### TRY IT
Please recast the records as a Markdown table with the columns Row and Line, starting at the beginning of the records and ending at the line containing "Describe the element at coordinates (512, 19)". Number each row, skip blank lines, and leave the pictures out.

### GIVEN ENTRIES
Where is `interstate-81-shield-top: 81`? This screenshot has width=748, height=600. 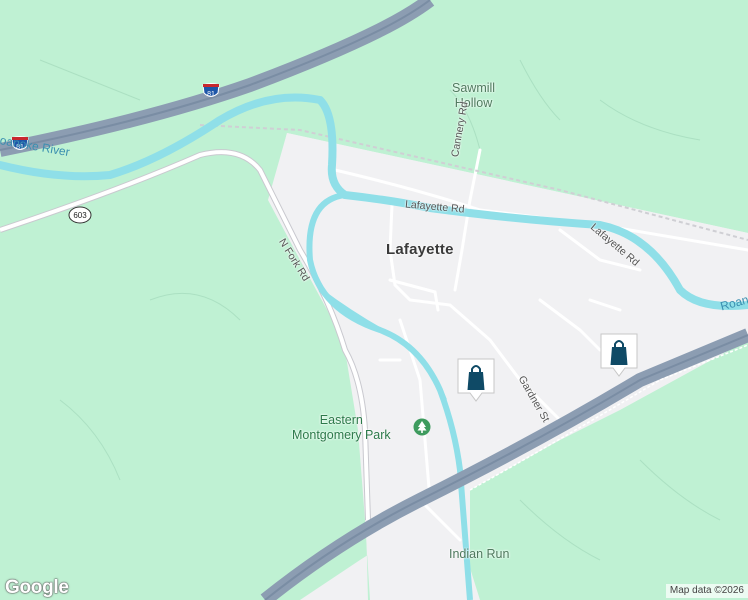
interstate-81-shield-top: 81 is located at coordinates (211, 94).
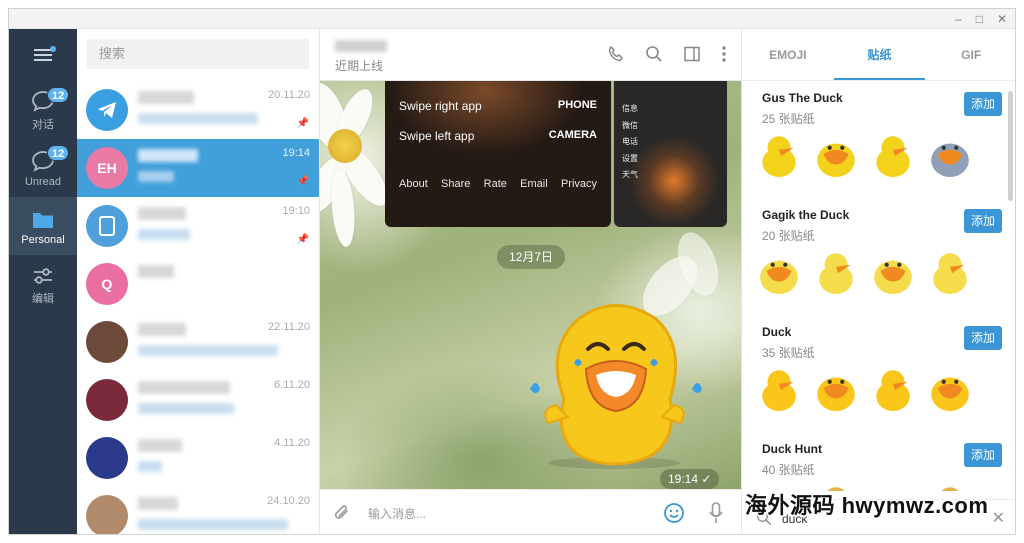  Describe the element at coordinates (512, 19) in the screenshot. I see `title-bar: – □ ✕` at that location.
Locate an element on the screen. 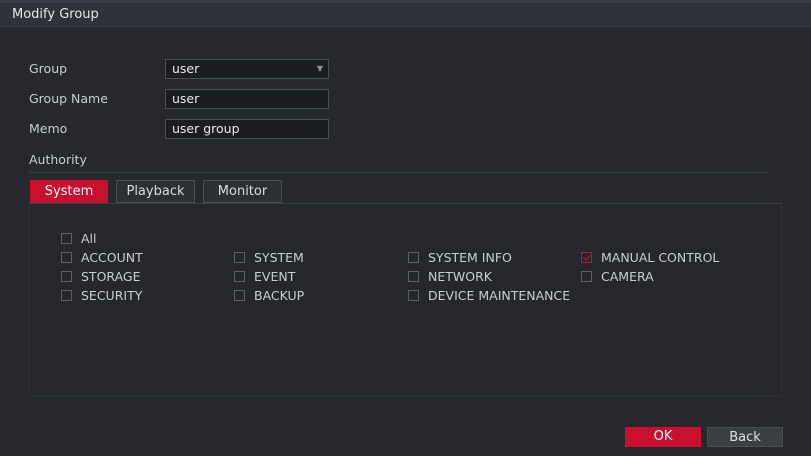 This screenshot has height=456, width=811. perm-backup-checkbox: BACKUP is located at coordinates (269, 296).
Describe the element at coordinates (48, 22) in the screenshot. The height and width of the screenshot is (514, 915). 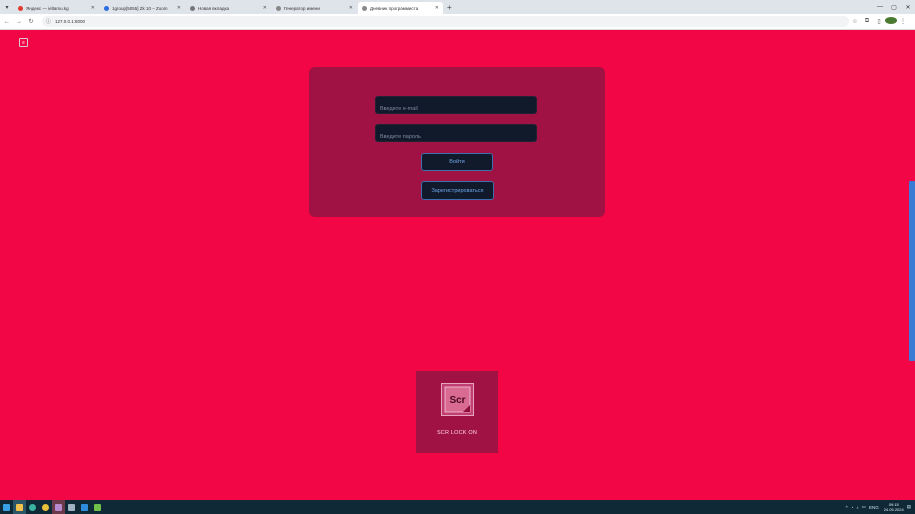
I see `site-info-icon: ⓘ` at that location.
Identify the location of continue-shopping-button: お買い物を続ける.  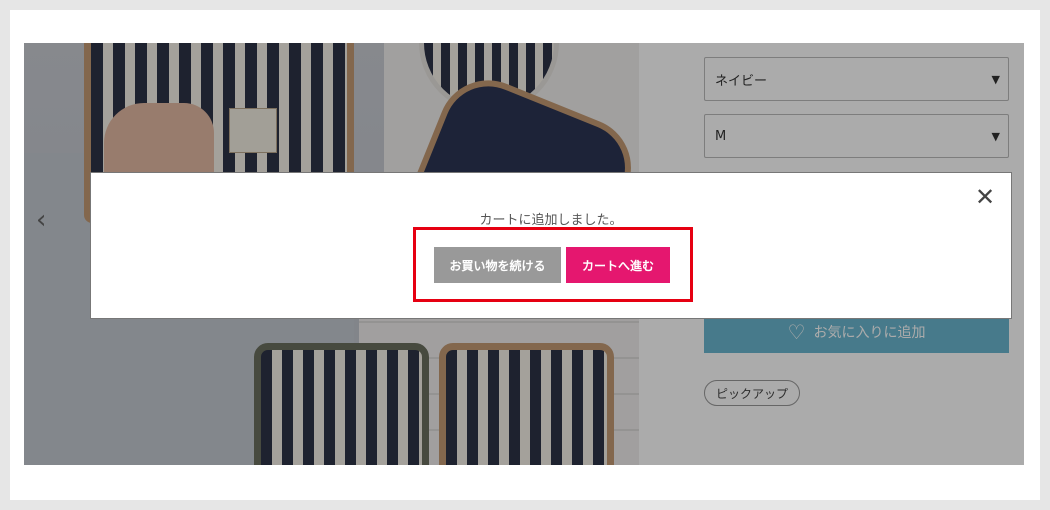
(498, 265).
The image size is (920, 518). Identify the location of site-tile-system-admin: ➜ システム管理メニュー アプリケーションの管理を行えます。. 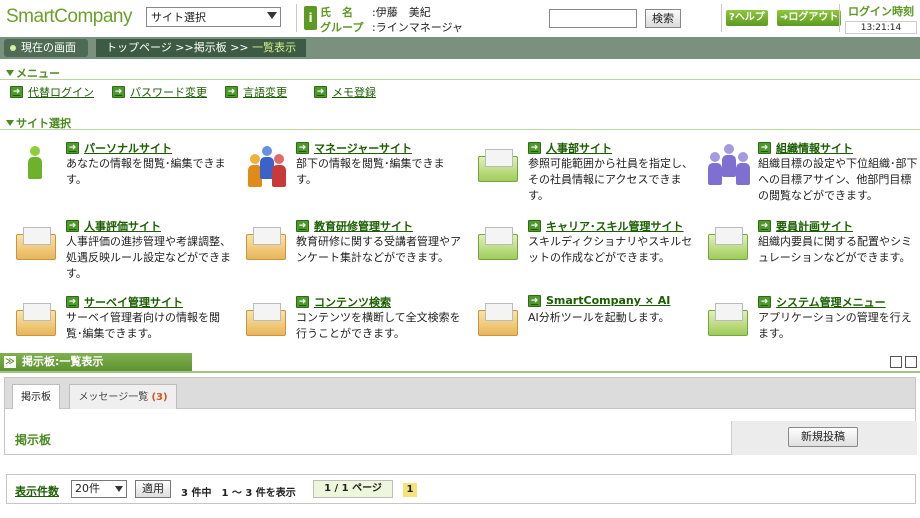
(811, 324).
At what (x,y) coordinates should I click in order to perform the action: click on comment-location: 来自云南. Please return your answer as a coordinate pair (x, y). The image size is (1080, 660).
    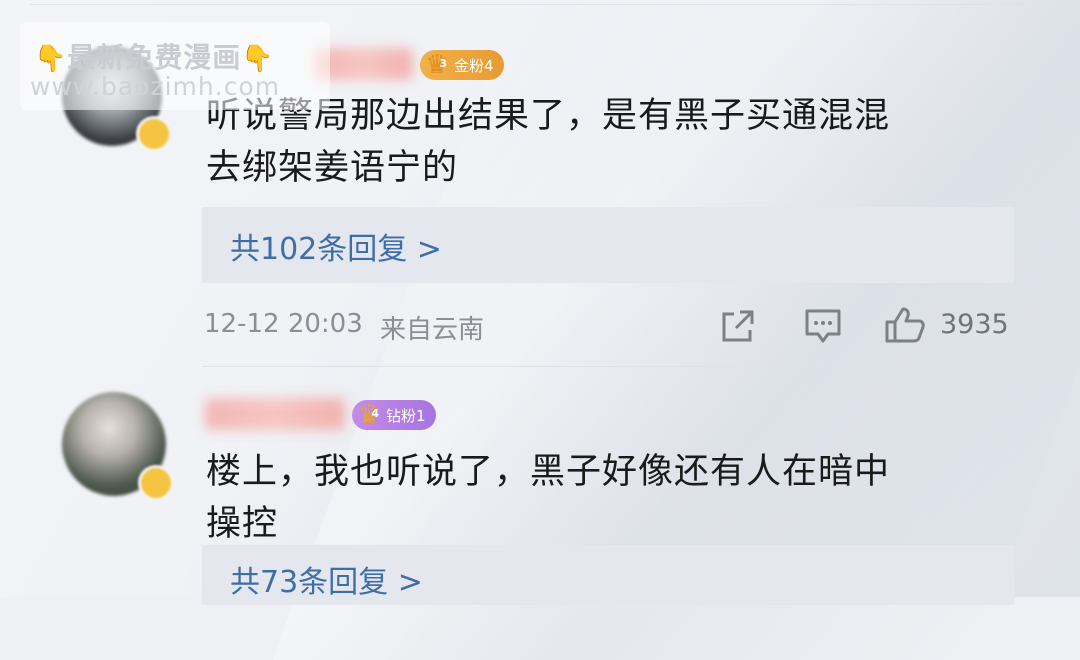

### TASK RESPONSE
| Row | Line |
|---|---|
| 1 | Where is `interstate-81-shield-top: 81`? This screenshot has width=748, height=600.  |
| 2 | interstate-81-shield-top: 81 is located at coordinates (211, 94). |
| 3 |   Describe the element at coordinates (512, 19) in the screenshot. I see `title-bar: – □ ✕` at that location. |